> _What the task asks_
Gather every line in the records below that contains the word "dropdown", and copy each of those lines.

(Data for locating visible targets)
** Begin **

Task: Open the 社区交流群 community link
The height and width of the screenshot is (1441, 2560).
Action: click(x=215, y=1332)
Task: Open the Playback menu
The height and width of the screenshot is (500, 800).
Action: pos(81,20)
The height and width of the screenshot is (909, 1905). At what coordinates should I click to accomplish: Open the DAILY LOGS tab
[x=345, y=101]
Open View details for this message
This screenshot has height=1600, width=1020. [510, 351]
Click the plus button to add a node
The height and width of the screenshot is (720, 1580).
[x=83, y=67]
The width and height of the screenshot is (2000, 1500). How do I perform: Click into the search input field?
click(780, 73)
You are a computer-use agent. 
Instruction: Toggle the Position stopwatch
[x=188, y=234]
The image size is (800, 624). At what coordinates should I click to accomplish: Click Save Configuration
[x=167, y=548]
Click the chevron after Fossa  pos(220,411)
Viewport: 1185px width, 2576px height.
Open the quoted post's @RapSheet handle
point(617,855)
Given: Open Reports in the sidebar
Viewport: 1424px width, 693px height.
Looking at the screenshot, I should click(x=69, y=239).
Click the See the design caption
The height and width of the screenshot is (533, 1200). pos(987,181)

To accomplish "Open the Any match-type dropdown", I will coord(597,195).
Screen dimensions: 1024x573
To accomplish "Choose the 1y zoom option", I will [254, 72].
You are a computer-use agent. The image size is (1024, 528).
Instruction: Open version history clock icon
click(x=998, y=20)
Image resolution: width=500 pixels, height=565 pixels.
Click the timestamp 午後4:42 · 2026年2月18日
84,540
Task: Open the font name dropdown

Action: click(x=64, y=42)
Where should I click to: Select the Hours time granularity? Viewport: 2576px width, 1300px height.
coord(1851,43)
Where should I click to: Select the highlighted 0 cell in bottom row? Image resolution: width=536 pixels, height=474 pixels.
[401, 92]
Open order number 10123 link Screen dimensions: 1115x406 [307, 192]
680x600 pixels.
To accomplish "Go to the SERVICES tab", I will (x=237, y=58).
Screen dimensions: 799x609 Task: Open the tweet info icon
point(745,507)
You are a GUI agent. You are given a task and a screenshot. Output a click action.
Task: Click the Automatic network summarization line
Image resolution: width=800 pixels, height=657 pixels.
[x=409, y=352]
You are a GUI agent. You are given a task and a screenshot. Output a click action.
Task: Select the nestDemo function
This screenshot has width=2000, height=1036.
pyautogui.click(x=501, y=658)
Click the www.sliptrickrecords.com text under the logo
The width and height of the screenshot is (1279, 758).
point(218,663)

** End **

> _The reply_
To accomplish "Open the Any match-type dropdown", I will coord(597,195).
Task: Open the font name dropdown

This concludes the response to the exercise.